- About this exercise
A word-for-word restatement of every entry is what is needed here.
[[ The data, beginning ]]
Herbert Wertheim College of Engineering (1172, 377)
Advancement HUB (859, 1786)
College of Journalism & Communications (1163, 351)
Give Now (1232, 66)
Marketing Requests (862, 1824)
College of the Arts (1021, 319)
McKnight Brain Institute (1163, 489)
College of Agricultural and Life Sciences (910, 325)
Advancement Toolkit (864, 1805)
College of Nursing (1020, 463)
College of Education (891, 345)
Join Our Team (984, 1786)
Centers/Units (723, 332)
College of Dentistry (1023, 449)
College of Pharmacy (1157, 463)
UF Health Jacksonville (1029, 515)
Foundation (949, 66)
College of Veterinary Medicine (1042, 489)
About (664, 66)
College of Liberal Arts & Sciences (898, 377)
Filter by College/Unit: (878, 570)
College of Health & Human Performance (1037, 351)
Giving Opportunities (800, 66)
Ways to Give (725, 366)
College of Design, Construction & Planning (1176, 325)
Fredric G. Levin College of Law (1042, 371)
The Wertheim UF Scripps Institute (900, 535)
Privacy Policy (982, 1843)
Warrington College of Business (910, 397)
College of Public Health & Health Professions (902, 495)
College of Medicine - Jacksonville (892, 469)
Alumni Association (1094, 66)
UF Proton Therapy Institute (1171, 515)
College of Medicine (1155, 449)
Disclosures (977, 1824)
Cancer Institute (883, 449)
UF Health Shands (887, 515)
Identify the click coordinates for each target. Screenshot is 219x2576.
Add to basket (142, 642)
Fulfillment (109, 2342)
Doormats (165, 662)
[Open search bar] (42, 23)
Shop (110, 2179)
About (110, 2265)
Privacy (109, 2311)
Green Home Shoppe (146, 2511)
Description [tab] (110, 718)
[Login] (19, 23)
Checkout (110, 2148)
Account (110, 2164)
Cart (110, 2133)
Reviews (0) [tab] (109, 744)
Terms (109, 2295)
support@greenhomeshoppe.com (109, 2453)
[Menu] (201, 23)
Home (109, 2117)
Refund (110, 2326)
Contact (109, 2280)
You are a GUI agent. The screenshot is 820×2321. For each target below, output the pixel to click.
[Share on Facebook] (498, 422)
[[ The data, end ]]
- Answer to this task
Herbert Wertheim College of Engineering (1172, 377)
Advancement HUB (859, 1786)
College of Journalism & Communications (1163, 351)
Give Now (1232, 66)
Marketing Requests (862, 1824)
College of the Arts (1021, 319)
McKnight Brain Institute (1163, 489)
College of Agricultural and Life Sciences (910, 325)
Advancement Toolkit (864, 1805)
College of Nursing (1020, 463)
College of Education (891, 345)
Join Our Team (984, 1786)
Centers/Units (723, 332)
College of Dentistry (1023, 449)
College of Pharmacy (1157, 463)
UF Health Jacksonville (1029, 515)
Foundation (949, 66)
College of Veterinary Medicine (1042, 489)
About (664, 66)
College of Liberal Arts & Sciences (898, 377)
Filter by College/Unit: (878, 570)
College of Health & Human Performance (1037, 351)
Giving Opportunities (800, 66)
Ways to Give (725, 366)
College of Design, Construction & Planning (1176, 325)
Fredric G. Levin College of Law (1042, 371)
The Wertheim UF Scripps Institute (900, 535)
Privacy Policy (982, 1843)
Warrington College of Business (910, 397)
College of Public Health & Health Professions (902, 495)
College of Medicine - Jacksonville (892, 469)
Alumni Association (1094, 66)
UF Proton Therapy Institute (1171, 515)
College of Medicine (1155, 449)
Disclosures (977, 1824)
Cancer Institute (883, 449)
UF Health Shands (887, 515)
Identify the click coordinates for each target. Screenshot is 219x2576.
Add to basket (142, 642)
Fulfillment (109, 2342)
Doormats (165, 662)
[Open search bar] (42, 23)
Shop (110, 2179)
About (110, 2265)
Privacy (109, 2311)
Green Home Shoppe (146, 2511)
Description [tab] (110, 718)
[Login] (19, 23)
Checkout (110, 2148)
Account (110, 2164)
Cart (110, 2133)
Reviews (0) [tab] (109, 744)
Terms (109, 2295)
support@greenhomeshoppe.com (109, 2453)
[Menu] (201, 23)
Home (109, 2117)
Refund (110, 2326)
Contact (109, 2280)
You are a GUI agent. The screenshot is 820×2321. For each target below, output the pixel to click.
[Share on Facebook] (498, 422)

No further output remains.